Dr. Kim Riddlebarger helps us understand Job 25-26:
In Job 25, we have the very short and final speech from Bildad, along with Job’s response. After three increasingly heated exchanges, Job and his friends have clearly run out of steam. But like trains passing on parallel tracks, Job and Eliphaz have been speaking past each other. The same holds true for the speeches of Bildad and Zophar. The wisdom of Job’s friends can take them no farther than their own observation and their misguided view that the wicked live miserable lives and die young. Job has heard their case and has repeatedly pointed out the flaws of this argument, although he himself is still struggling to come to terms with the mysteries of God’s providence.
This time Bildad has very little to say, merely parroting Eliphaz. Most notably, Bildad completely avoids Job’s challenge in verse 24 of the previous chapter altogether–“who can prove me false?” Bildad does not even try, and Zophar does not even speak, something noted by Job later on in 29:22–“After I had spoken, they spoke no more; my words fell gently on their ears.” So the heated argument abruptly grinds to a halt with the lame words from Bildad recorded in Job 25: “Then Bildad the Shuhite replied: `Dominion and awe belong to God; he establishes order in the heights of heaven. Can his forces be numbered? Upon whom does his light not rise? How then can a man be righteous before God? How can one born of woman be pure? If even the moon is not bright and the stars are not pure in his eyes, how much less man, who is but a maggot-a son of man, who is only a worm!” In contrast to the glories of the heavens, Job is but a worm of a man. For Bildad, Job’s situation is plain. God is holy and must punish sin. Since Job is obviously being punished for his sins, Job is not a righteous man. Simply repeating the same thing over and over will have no impact upon Job, who has heard it all before.
…..Job is beginning to see that ultimately the explanation for his suffering is connected to the wisdom of God. Bildad and his friends have already made this point. After berating Bildad, Job points out that God’s wisdom so far surpasses our comprehension, that we only expose our foolishness by limiting God’s ways to a faulty and wooden application of the principle of divine retribution as his friends have done. Thus, in the first four verses of Job 26, Job responds to Bildad with utter disdain. “Then Job replied: `How you have helped the powerless! How you have saved the arm that is feeble! What advice you have offered to one without wisdom! And what great insight you have displayed! Who has helped you utter these words? And whose spirit spoke from your mouth?” It is clear to Job that Bildad’s wisdom is not so wise after all. Job senses, but does not know, what the reader knows–that the final speeches from Eliphaz and Bildad actually echo the words of Satan, not God.

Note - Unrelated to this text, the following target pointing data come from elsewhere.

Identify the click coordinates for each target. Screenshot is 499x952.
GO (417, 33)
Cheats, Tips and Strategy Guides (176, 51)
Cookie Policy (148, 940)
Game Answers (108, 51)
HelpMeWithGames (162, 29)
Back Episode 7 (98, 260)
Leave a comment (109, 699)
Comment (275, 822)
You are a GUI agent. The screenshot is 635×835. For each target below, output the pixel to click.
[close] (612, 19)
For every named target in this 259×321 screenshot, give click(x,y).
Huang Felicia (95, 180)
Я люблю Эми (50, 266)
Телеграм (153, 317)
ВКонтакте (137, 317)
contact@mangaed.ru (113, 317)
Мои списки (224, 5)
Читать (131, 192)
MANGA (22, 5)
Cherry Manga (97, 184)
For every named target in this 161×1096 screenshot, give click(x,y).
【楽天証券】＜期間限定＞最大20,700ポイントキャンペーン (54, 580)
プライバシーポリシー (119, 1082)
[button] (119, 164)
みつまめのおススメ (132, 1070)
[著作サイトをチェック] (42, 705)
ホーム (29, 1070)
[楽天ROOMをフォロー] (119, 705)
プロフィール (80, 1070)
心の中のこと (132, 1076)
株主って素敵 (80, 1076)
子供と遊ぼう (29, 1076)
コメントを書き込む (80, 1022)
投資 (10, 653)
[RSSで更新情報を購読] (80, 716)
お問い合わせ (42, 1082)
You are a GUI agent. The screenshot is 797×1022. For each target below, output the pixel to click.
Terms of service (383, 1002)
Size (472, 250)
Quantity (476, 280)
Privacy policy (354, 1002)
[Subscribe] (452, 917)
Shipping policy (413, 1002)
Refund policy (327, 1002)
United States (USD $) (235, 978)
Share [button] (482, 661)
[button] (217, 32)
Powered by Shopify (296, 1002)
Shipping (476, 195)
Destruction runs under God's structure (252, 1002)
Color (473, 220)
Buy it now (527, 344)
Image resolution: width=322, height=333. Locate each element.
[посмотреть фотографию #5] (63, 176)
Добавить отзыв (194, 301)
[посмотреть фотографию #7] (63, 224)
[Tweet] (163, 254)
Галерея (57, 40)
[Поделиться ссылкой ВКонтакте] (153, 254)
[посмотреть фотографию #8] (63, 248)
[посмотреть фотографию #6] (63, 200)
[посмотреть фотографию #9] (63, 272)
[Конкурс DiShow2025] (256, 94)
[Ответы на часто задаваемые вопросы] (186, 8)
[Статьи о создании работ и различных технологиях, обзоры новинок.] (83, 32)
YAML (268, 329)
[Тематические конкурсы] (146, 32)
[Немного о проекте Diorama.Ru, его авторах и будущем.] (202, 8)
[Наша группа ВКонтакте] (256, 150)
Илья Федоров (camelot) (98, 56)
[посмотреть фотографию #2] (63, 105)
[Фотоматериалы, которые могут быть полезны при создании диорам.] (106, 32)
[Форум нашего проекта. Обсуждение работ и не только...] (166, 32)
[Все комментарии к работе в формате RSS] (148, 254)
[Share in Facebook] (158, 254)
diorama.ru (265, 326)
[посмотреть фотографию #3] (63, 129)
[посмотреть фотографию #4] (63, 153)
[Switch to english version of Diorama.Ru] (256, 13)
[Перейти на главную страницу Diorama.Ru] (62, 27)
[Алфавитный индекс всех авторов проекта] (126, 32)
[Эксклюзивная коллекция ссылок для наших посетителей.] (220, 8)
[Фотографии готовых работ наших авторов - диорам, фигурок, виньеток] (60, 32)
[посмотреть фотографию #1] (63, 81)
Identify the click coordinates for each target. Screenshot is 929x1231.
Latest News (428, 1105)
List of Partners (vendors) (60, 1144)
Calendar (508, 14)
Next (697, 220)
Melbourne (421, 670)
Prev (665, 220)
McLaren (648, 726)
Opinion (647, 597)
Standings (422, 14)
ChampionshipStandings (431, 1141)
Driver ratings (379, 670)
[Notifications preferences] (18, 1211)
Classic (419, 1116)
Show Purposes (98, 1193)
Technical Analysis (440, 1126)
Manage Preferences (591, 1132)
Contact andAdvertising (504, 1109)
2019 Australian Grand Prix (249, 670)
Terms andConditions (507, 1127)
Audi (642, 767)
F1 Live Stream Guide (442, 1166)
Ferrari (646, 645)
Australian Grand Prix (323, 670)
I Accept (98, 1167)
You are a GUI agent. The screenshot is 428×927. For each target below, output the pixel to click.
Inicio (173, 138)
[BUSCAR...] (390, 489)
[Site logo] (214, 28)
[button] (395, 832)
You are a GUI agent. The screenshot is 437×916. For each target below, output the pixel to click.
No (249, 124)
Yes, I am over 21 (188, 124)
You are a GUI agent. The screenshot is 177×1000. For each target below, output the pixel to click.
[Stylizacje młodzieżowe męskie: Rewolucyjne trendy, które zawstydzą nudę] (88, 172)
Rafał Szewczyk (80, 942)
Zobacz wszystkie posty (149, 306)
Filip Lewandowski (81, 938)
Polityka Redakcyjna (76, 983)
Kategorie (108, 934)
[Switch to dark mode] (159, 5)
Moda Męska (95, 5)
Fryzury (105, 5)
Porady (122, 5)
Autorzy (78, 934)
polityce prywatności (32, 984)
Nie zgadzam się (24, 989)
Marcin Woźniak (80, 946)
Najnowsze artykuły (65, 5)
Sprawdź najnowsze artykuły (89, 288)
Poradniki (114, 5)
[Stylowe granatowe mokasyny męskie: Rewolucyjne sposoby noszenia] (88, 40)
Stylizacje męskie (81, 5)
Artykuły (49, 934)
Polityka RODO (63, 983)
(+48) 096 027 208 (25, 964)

As Job begins to consider the mysterious ways of God, he considers that God’s dominion is without end or limit. In verses 5-14, Job describes the glories and powers of the sovereign God. “The dead are in deep anguish, those beneath the waters and all that live in them. Death is naked before God; Destruction lies uncovered. He spreads out the northern skies over empty space; he suspends the earth over nothing. He wraps up the waters in his clouds, yet the clouds do not burst under their weight. He covers the face of the full moon, spreading his clouds over it. He marks out the horizon on the face of the waters for a boundary between light and darkness. The pillars of the heavens quake, aghast at his rebuke. By his power he churned up the sea; by his wisdom he cut Rahab [the name of the serpent] to pieces. By his breath the skies became fair; his hand pierced the gliding serpent. And these are but the outer fringe of his works; how faint the whisper we hear of him! Who then can understand the thunder of his power?” Obviously, Job knows that Eliphaz, Bildad and Zophar do not understand the ways of the ,Lord. They cannot explain the obvious–the righteous suffer and the wicked prosper.